Mes amis n'ont passé qu'un instant
dans ma vie. A la première passante nous nous sommes
abandonnés, non sans jalousie. Je me suis égaré dans
des alcôves sans échos, eux aussi ; j'ai cru à l'oubli profond du sommeil sur les seins des maîtresses, je me
suis laissé prendre à la tendresse du sphinx femelle,
eux aussi. Rien maintenant ne saurait reprendre pour
nous de la vie ancienne. Étrangers l'un à l'autre quand
nous sommes en présence, nous renaissons à cette communion de pensée de jadis dès que nous nous quittons.
Et le souvenir n'y est pour rien. Confronté à l'ami de jadis,
l'ami idéal évoqué dans la solitude demanderait à qui on
le compare et de quel droit ? lui, fiction née spontanément
de la mélancolique notion de l'étendue.
« Et maintenant je n'ai plus pour décors à mes actions
que les places publiques : place La Fayette, place des
Victoires, place Vendôme, place Dauphine, place de la
Concorde.
« Une poétique agoraphobie transforme mes nuits en
déserts et mes rêves en inquiétude.
« Je parle aujourd'hui devant une vitrine de postiches
et de peignes d'écaille et tandis que, machinalement, je
garnis cette maison de verre de têtes coupées et de tortues apathiques, un gigantesque rasoir du meilleur acier
prend la place d'une aiguille sur l'horloge de la petite
cervelle. Elle rase désormais les minutes sans les trancher.
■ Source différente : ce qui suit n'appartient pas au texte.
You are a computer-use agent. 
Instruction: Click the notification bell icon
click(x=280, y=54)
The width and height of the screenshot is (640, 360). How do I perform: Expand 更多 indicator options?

« D'anciennes maîtresses modifient leur coiffure et je
ne les reconnaîtrai plus, mes amis quelque part avec
des inconnus boivent l'apéritif fatidique d'une débutante
affection.
« Je suis seul, capable encore et plus que jamais d'éprouver la passion. L'ennui, l'ennui que je cultive avec une
rigoureuse inconscience pare ma vie de l'uniformité d'où
jaillissent la tempête et la nuit et le soleil. »
Le coiffeur sortit à ce moment et, du seuil, considéra
le promeneur arrêté.
« Voulez-vous être rasé, monsieur, je rase doucement.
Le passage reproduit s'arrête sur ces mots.